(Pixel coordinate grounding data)
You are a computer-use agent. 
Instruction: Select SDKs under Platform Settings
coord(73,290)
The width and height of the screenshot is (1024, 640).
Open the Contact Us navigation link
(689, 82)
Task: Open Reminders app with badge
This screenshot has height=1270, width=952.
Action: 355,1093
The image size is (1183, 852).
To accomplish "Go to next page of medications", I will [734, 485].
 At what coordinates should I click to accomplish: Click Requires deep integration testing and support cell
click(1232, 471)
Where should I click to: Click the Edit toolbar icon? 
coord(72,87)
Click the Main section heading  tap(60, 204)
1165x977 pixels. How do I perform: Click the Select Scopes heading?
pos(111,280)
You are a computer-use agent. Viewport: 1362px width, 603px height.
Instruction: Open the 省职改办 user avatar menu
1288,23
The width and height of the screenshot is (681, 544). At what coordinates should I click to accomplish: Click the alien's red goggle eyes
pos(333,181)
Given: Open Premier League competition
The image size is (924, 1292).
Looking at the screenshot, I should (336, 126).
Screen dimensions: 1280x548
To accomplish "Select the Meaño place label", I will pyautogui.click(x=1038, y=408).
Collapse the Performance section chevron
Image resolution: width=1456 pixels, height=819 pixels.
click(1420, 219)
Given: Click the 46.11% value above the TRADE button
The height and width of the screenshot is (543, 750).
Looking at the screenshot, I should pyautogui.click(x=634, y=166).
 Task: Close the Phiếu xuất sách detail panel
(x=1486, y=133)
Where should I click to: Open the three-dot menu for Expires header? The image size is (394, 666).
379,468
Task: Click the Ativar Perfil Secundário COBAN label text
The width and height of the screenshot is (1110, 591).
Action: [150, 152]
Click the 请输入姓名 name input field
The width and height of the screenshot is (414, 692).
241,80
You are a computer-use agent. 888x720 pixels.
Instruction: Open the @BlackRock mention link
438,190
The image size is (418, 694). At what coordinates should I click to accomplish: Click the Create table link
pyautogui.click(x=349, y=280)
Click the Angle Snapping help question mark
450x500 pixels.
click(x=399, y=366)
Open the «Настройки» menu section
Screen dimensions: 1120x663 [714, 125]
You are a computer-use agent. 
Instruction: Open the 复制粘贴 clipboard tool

REQUIRED ACTION >> The lines from the start of the entries above through the line containing "The image size is (1183, 852)." are the ones to return, please; copy them exactly and include both ends.

WRITTEN SOLUTION >>
You are a computer-use agent. 
Instruction: Select SDKs under Platform Settings
coord(73,290)
The width and height of the screenshot is (1024, 640).
Open the Contact Us navigation link
(689, 82)
Task: Open Reminders app with badge
This screenshot has height=1270, width=952.
Action: 355,1093
The image size is (1183, 852).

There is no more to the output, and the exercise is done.